As the transformation of energy takes hold, Tesla is positioned to lead

The hot topic these days, anywhere that trends in the tech and business worlds are being discussed, is the coming transition away from fossil fuels. Wise men and women are considering the impending upheaval from every possible angle, but one common denominator that always comes up is Tesla.


Above: Tesla Model 3 (Image: Motor Trend)

In a talk at Singularity University’s Exponential Manufacturing Summit, machine learning expert, investor and science fiction author Ramez Naam explains some of the reasons for the energy transition - falling technology costs, choking air pollution, - and discusses some of the business opportunities that are being created (Mr. Naam is an investor in early-stage clean tech companies).

As is the case with all major reorganizations of human society (the industrial revolution, the spread of automobiles, the rise of the internet, etc.), the brave new world of energy and transportation can be examined through different lenses, so to speak: environmental, geopolitical, technological or financial, to name a few. Mr. Naam focuses mainly on the tech angle, explaining how innovation is rapidly reducing the prices of key energy-related technologies, and why this will disrupt the existing order.

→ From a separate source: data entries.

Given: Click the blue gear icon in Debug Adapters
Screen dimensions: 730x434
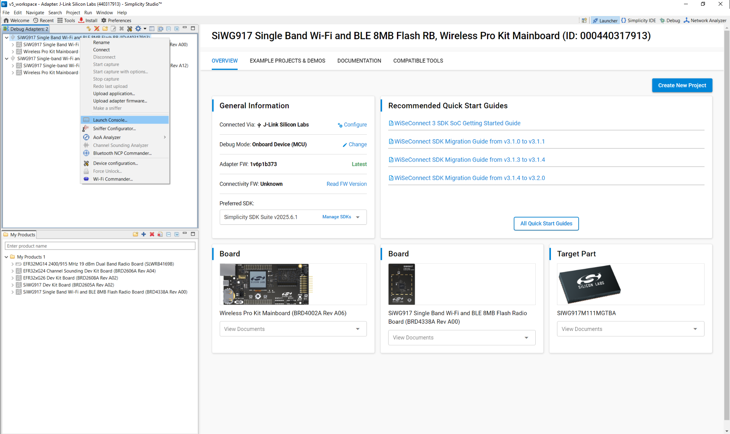Looking at the screenshot, I should (138, 29).
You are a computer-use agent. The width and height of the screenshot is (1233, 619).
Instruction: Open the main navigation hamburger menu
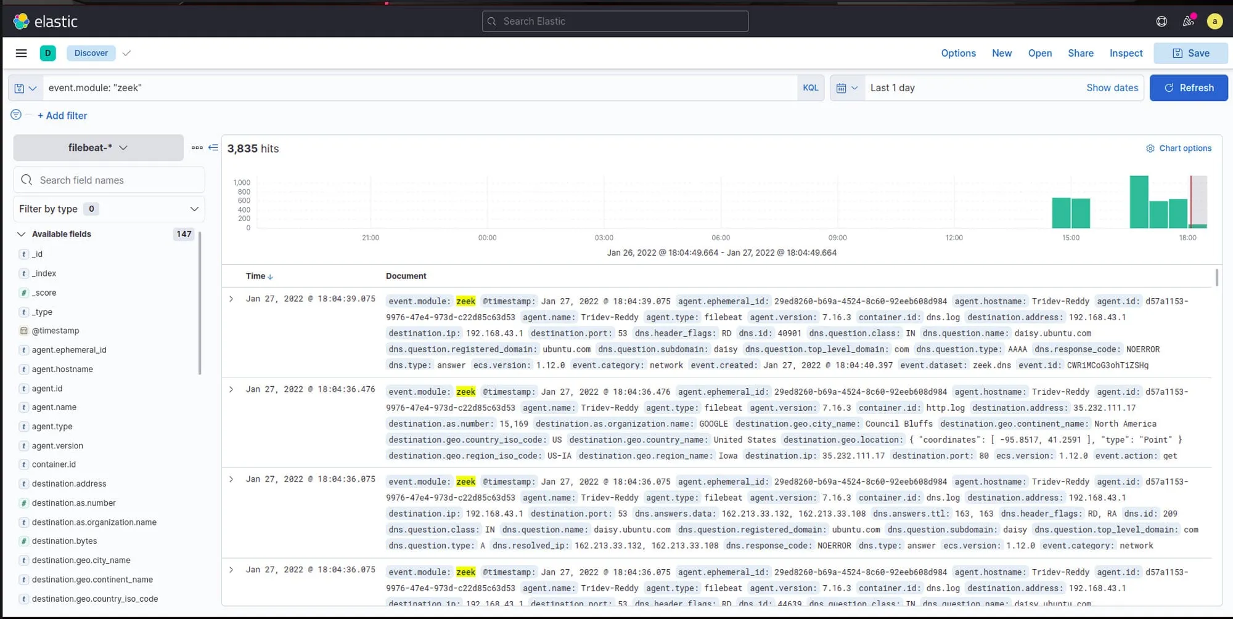tap(21, 53)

Above: Ramez Naam discusses transformation in the energy sector (Youtube: Singularity University Summits)

He illustrates his points with plenty of charts showing the declining costs of renewable energy and its enabling technologies: wind power, photovoltaic cells, battery storage - all have seen exponential increases in capability and decreases in price. Will current trends continue? Well, forecasts are all over the map, but the entrepreneurs who are making this all happen (such as Elon Musk) tend to believe that the trend of declining costs will continue, or even accelerate. Mr. Naam’s take? “Believe in the innovators more than the forecasters.”

Most of Naam’s audience consists of people involved in manufacturing, and he points out that energy is one of their largest cost items. A reduction in the cost of energy could revolutionize manufacturing. People tend to assume that clean energy is expensive energy, but if current trends continue, solar energy combined with energy storage will soon be by far the cheapest form of energy. In some parts of the world, it already is - last September in Dubai, a deal was signed to produce electricity from a 1.3 GW solar plant for 2.42 cents per kWh. That’s less than half the average price of natural gas-generated electricity in the US, and in other parts of the world, the disparity is even greater.

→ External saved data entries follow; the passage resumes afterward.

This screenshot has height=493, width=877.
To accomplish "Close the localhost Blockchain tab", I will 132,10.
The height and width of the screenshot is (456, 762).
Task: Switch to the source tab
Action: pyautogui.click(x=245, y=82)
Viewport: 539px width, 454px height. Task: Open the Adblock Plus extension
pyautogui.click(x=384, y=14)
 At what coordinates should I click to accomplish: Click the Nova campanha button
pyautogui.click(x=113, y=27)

Above: Tesla vehicles charging under solar canopy (Instagram: better.e)

Naam shows us chart after chart with steep curves. Renewable energy and storage: capacity up, costs down. Coal: down. Did you know that over half of the coal used in the US is now being produced by companies that are in some form of bankruptcy? The curves begin to look ominously like the curves that illustrated the decline of film cameras.

For impatient Elon Musk fans: the Iron Man makes his appearance about 17 minutes into the show. Raam says he didn’t believe in electric vehicles a few years ago, but he does now. What changed his mind? It sounds like it was Tesla, which almost single-handedly changed the public perception of EVs from clunky, unreliable golf carts to glamorous, cutting-edge computers on wheels. He illustrates his point with a video of someone experiencing the now-famous Insane Mode revelation (or should we call it the “Oh s--t revelation?”). For Raam, the final nail in the ICE coffin was the advent of Model 3, which “drives like a Porsche and is priced like a high-end Camry.”


Above: Tesla Model 3 opens via phone app (Image: Electrek via Tesla)

The charts keep coming, an inexorable succession of steep lines leaving no doubt that the electromobility transition is upon us. The Energy Information Administration predicted in 2015 that there would be a mere 10 or 20 thousand 200-mile EVs on the road by 2040(!). Naam says (with a bit of overstatement) that Tesla just sold half a million of them.

Battery costs make up a third the price of current EVs, and those costs have been dropping by about 25% every time global battery manufacturing capacity doubles. What happens to EV demand if current cost trends continue? Another hockey-stick chart.


Above: Tesla battery cells are dramatically dropping in price (Image: Charged)

Naam compares a photo of the elegantly simple Tesla powertrain with one of the thousands of parts that make up an ICE vehicle, to illustrate his prediction that, before long, EVs will actually be much cheaper than legacy vehicles - within 15 years, a luxury vehicle with Porschesque performance will be cheaper than a two-seater smart car is today.